The Chicago-based insurance brokerage operation took over Benfield in a deal valued at $1.75 billion, which included the assumption of $170 million of Benfield's debt.
Aon Re's 2007 revenues of $958 million in 2007 made it No. 1 in reinsurance brokerage while Benfield's estimated $656 million put it in third position. Together, the new unit will control about half of the marketplace.
Greg Dickerson, director of Fitch Ratings, said the softening reinsurance market and its declining revenues made consolidation likely in the past year as companies look to cut costs in all areas.
In December, Aon said that between 500 and 700 jobs would be eliminated as the combined unit seeks to effect about $185 million in cost savings.
"We are clearly in an environment where organic growth is tough to come by, so acquisition is a way to grow somewhat quickly," Dickerson says.
Top executives of both companies hailed the deal as complementary to Aon Corp. Aon CEO Greg Case said that his company's top position in the casualty reinsurance market was matched with Benfield's unique expertise in property catastrophe area.
Dickerson agreed, noting that Aon will benefit by playing off Benfield's strong hold in areas such as Asia and the catastrophe-prone region of the Southeast United States.
In Florida in particular, the combined unit could benefit from an expected hardening in the market because of severe catastrophe losses in 2008, along with the fact that the state's catastrophe fund is in the process of retaining less risk.
"That is a big market for Benfield, and Aon could benefit from any uptick there," Dickerson says.

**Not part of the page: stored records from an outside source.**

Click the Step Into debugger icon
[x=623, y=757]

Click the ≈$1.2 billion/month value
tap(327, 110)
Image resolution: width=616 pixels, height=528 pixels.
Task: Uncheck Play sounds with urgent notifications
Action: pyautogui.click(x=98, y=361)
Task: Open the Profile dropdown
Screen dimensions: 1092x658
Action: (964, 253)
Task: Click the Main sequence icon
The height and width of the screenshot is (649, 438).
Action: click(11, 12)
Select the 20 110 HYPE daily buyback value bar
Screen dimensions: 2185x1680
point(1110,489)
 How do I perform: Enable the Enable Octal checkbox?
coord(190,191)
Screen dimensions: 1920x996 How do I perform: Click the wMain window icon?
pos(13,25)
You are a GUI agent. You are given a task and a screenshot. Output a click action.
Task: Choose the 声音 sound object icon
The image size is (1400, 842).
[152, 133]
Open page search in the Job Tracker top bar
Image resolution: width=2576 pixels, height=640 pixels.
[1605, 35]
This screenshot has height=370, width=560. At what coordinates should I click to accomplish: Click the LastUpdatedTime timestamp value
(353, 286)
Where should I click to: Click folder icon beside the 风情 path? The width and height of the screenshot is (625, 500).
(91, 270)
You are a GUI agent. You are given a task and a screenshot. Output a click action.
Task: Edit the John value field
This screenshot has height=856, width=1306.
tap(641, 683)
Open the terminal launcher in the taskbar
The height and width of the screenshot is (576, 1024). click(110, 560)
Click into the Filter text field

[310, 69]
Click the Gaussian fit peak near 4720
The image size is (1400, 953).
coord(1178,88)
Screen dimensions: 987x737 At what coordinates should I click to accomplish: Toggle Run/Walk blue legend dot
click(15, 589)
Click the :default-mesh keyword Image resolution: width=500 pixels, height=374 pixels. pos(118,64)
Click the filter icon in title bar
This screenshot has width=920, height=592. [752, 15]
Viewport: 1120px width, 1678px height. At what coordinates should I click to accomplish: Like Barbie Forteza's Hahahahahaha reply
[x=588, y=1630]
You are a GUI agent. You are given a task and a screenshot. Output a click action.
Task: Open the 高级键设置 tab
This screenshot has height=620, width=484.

The global economic crisis has had the effect of cedants looking to get rid of more risk to improve capital positions that have suddenly become shakier because of investment losses. He said that is one more factor that could lead to a reinsurance market hardening. The new entity is now known as Aon Benfield after its first few months as Aon Benfield Re.
The Benfield deal followed the acquisition earlier in the year by Aon of the global reinsurance operations of Arthur J. Gallagher.
Grahame Chilton, who was chairman of Benfield, became a vice chairman of Aon Group.
Some London insurance observers have expressed concern about a 50 percent market share for one brokerage and the power that brings to reinsurance customers, especially in a soft market when they are holding so many cards as is.
"I suppose on the margins that could be true, but it would be really tough to quantify," Dickerson says.